I like this one, too. Goes a long way toward building good will.
Brilliant , oh sage!
Ha! Don’t know about the sage part but thank you. 🙂
You’ve turned me into one of Pavlov’s dogs. This instant I saw the email alert in my inbox, I raced to see what pearl of wisdom you chose to bestow upon the married masses.
As always, you did not disappoint. I would have to say that yours was far and away the best value of the entire Black Friday mega-event. Priceless advice, and all for free. Yes, this is the gift that can’t go wrong.
So glad you enjoyed it.
The winning combo for me: free and no need to gift wrap.
A perfect gift indeed, and no shopping required, Not only may this gift be re-gifted, but the very act of giving it provides as much joy to the giver as to the recipient–possibly even more!
Good point. Thanks for chiming in with this.
It does feel good to come from our best.
I just love your post and how they speak to me only making me a better me! And that’s the way I like it.
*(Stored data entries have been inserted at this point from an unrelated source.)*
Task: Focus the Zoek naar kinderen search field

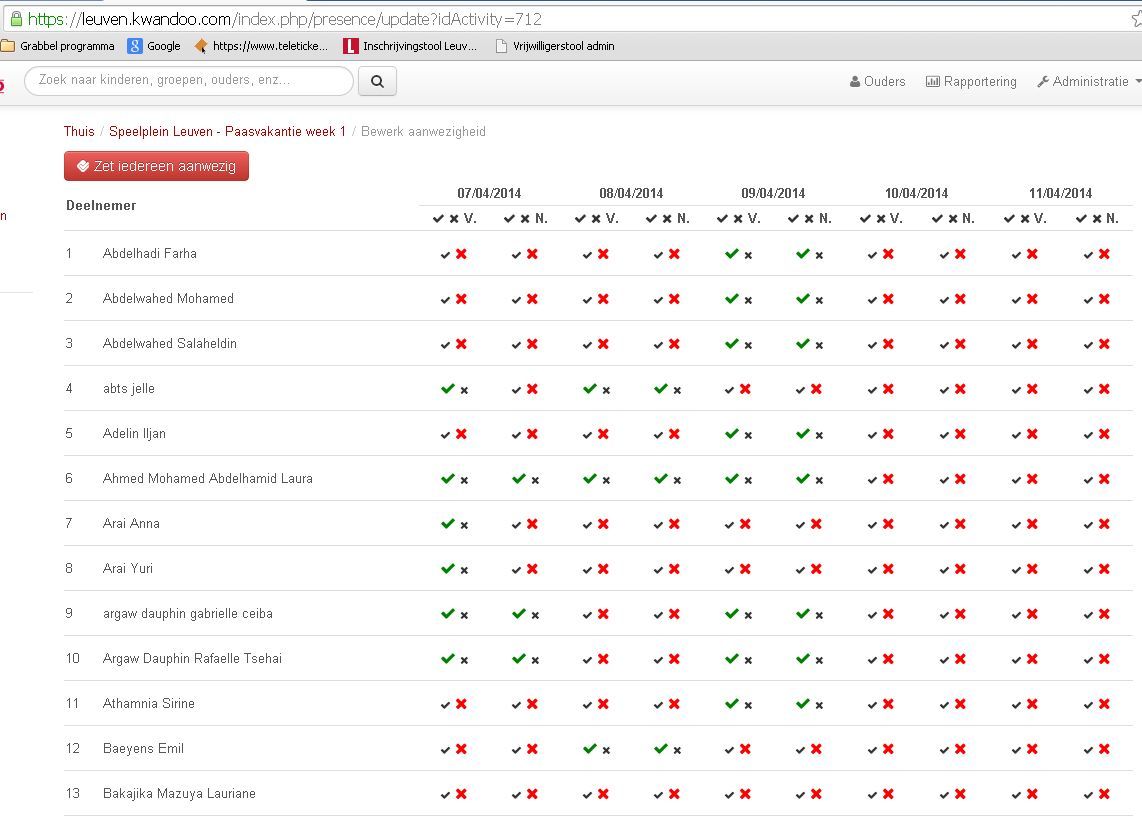Action: pyautogui.click(x=188, y=80)
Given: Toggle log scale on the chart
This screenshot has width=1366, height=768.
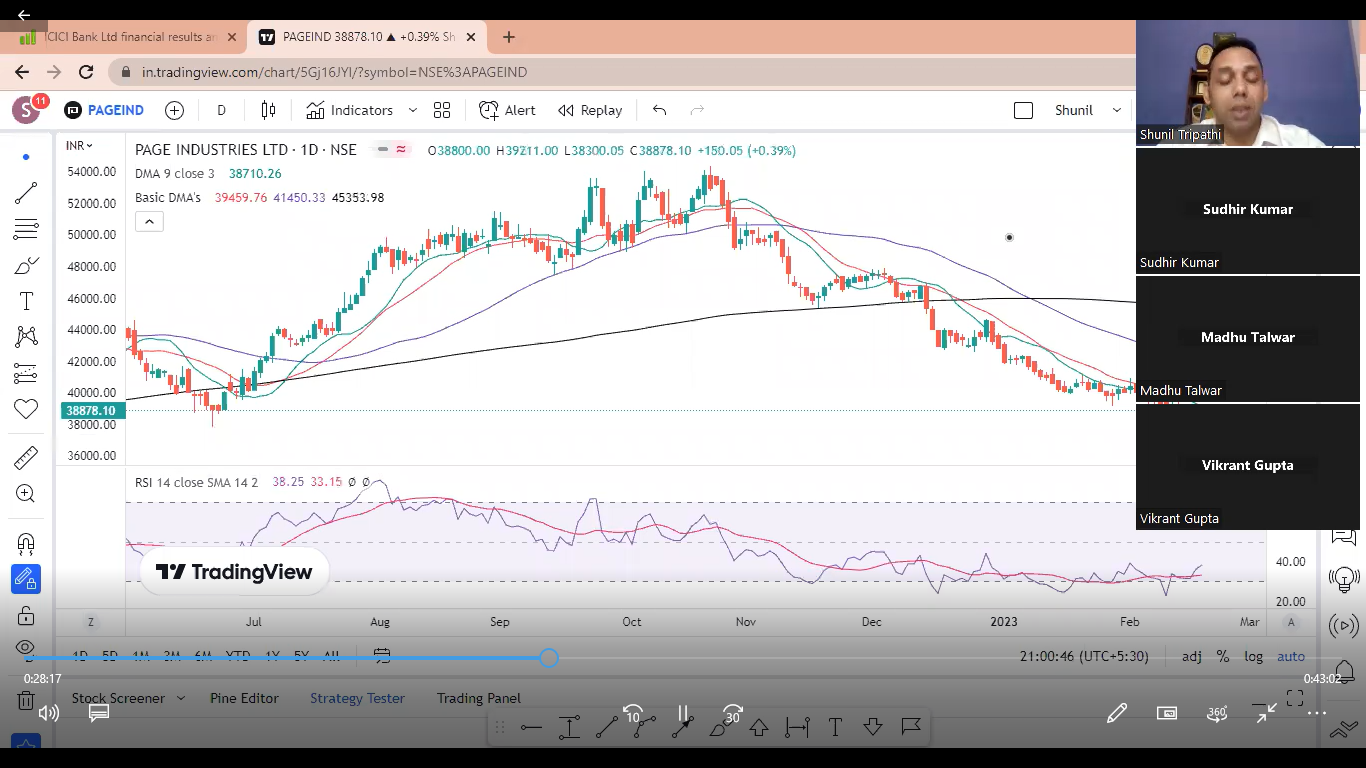Looking at the screenshot, I should [1253, 656].
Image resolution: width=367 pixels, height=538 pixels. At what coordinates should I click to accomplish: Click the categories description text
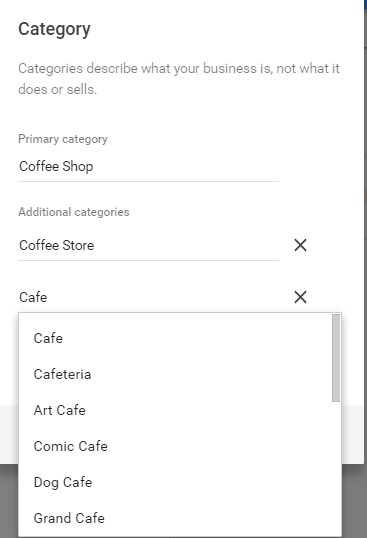coord(179,79)
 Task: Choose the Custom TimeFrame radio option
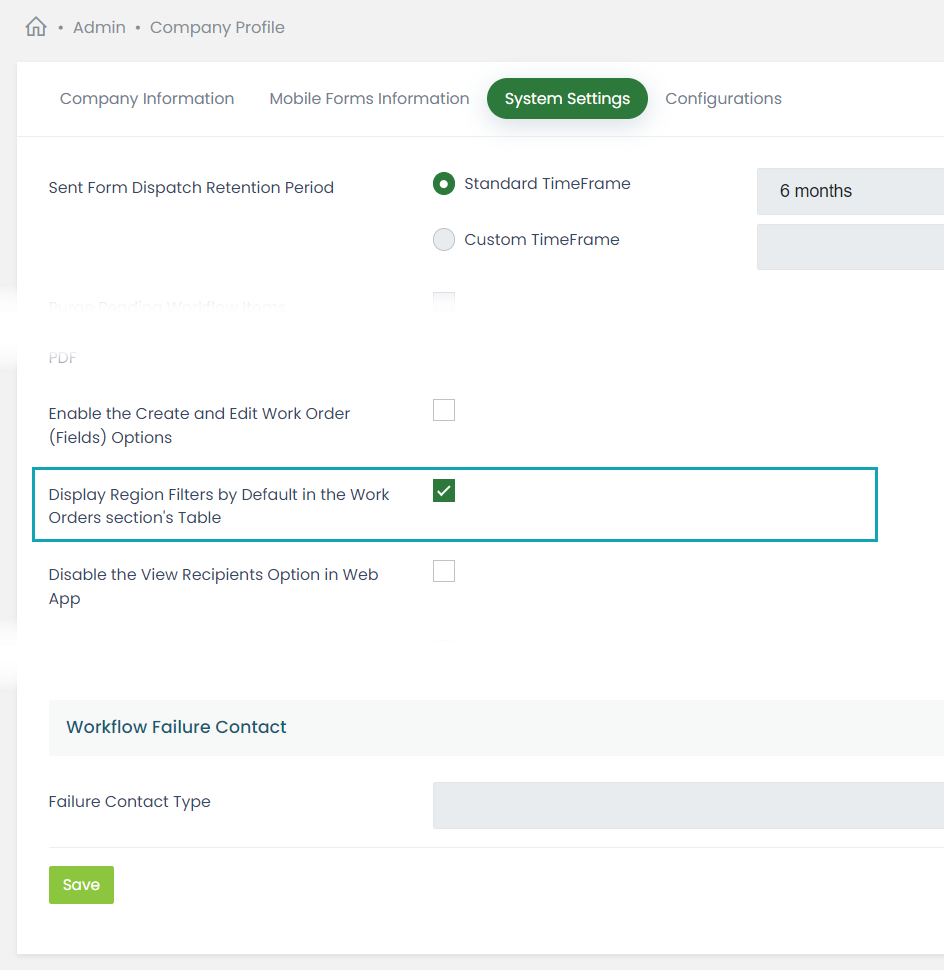444,240
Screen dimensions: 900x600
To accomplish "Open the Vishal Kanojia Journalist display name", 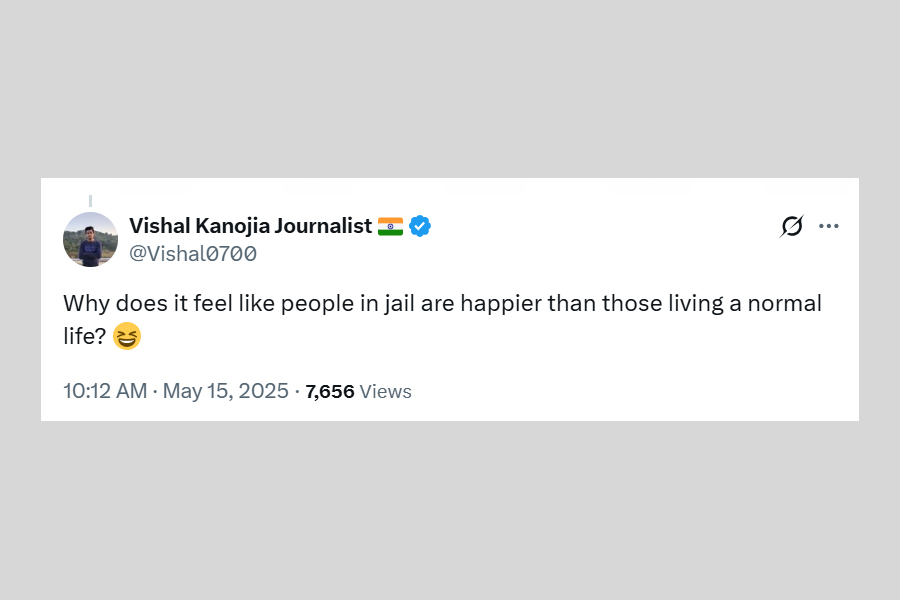I will pos(250,226).
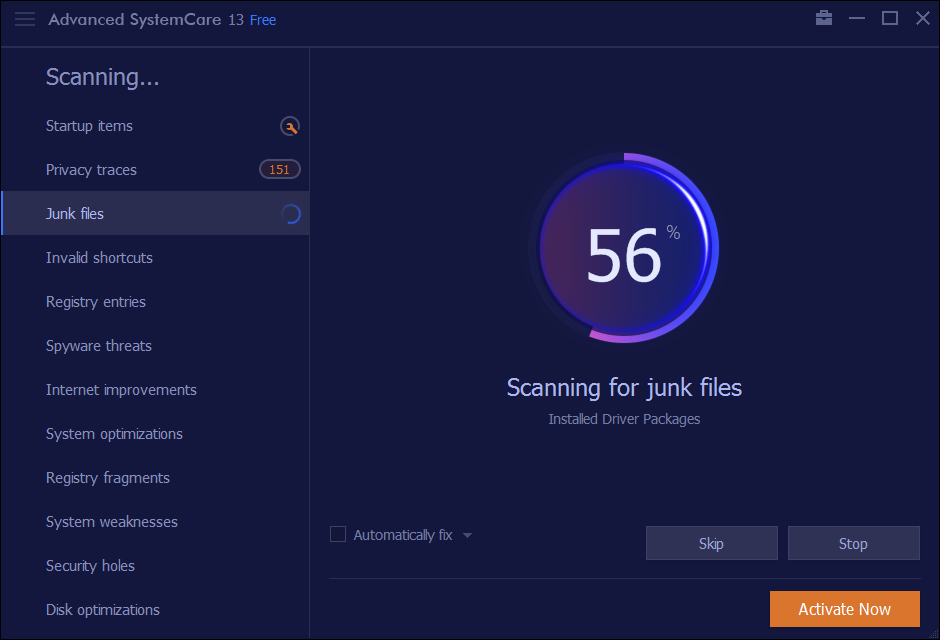Click the Junk files loading spinner
Image resolution: width=940 pixels, height=640 pixels.
click(290, 214)
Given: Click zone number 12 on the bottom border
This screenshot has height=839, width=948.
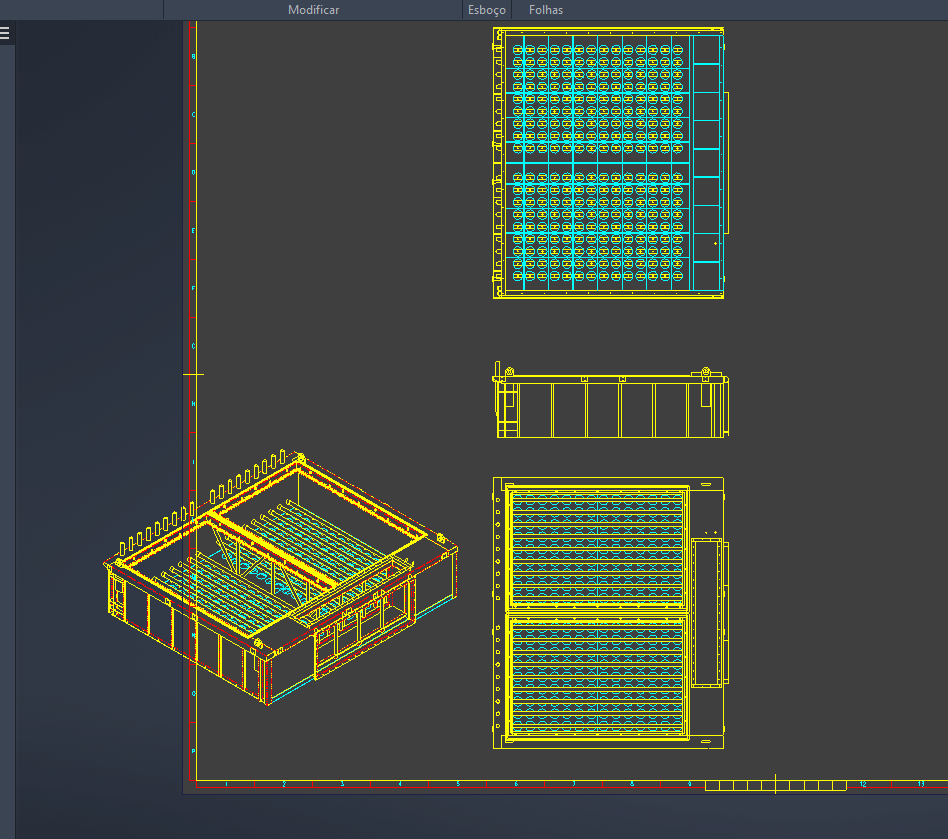Looking at the screenshot, I should (862, 785).
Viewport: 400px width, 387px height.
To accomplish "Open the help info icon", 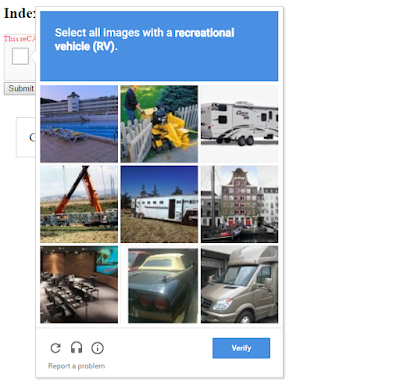I will (x=97, y=348).
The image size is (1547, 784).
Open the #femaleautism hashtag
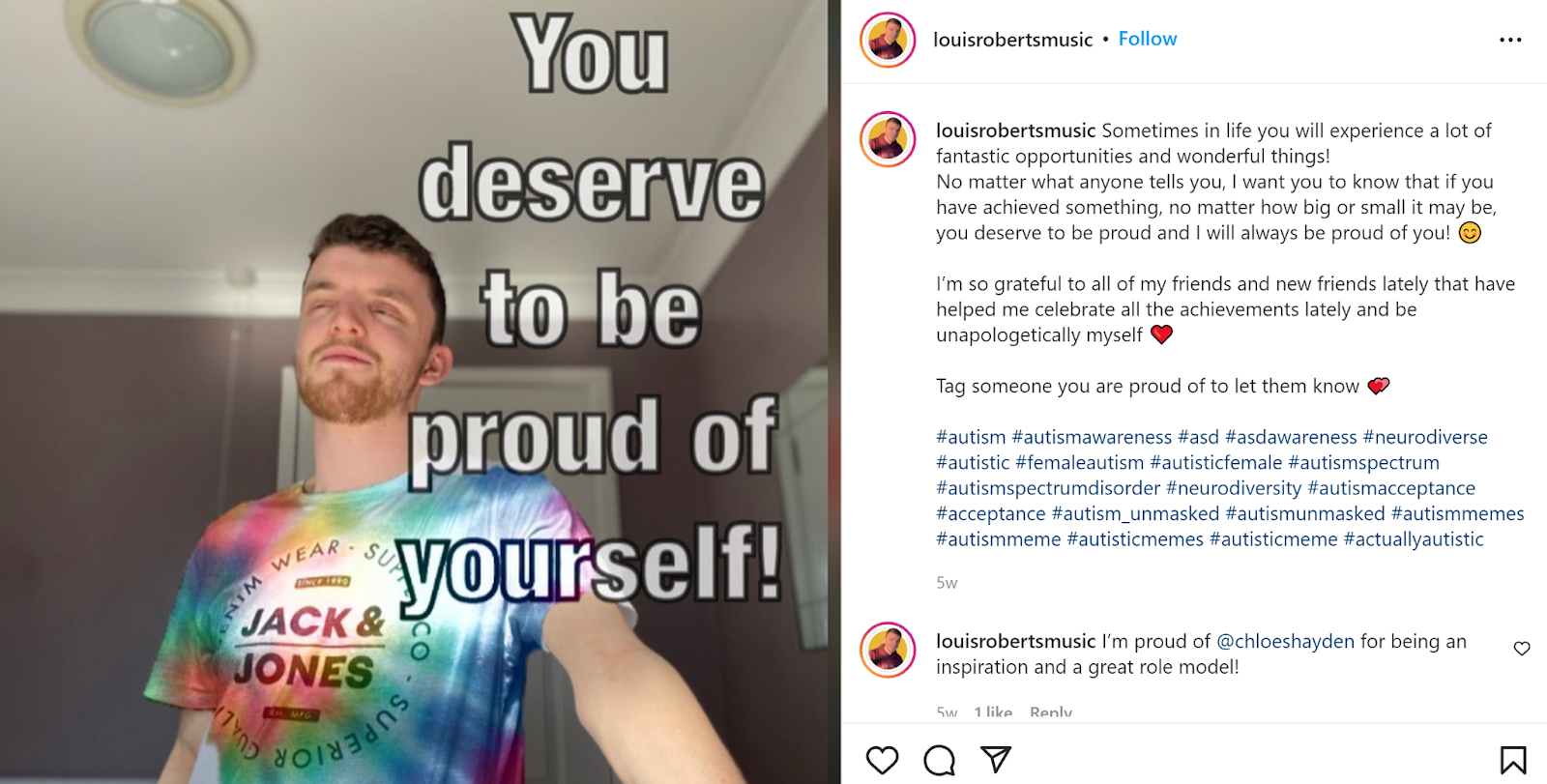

This statement really stood out to me “Don’t get caught up on fairness. Set a standard for your on behavior and live up to it, even if you’re sometimes doing the larger share.” Wow! Basically being accountable to me for my own actions.
I really appreciate such practical knowledge and wisdom. Thanks to you this will be my greatest gift yet;=)
I think you’ve nailed it: becoming our best selves is the key. No small task.
Your appreciation means a lot to me.
Love your post and keep reading them despite not being married. Many of the things you say can be used in friendships.
Someone recently suggested I change the blog title to Speaking of Relationships for that very reason.
So glad to have you reading and commenting.
That sounds like a plan…because these things happen even in friendships
“Find ways to joke about the inevitable ways you drive each other nuts.” Yes! The other night I was trying to pry the lid off something using a fork handle, and my husband kept telling me to use a knife blade instead. I started to chuckle and told him, “You hate the way I do everything” just as the lid came off. “But that’s okay, because I hate the way you do everything, too.” By this time we were both laughing so hard that we almost fell over. Because we have recognized that we are two different people with different ways of thinking, and it is a frequent source of entertainment (or utter amazement) rather than a problem.
Great story. We can either be driven nuts, fight to the death, or lighten up. Hmmm, let’s see which option is best.
lovely Winifred !
Nuggets of wisdom here…thank you for sharing.
Glad you found it helpful.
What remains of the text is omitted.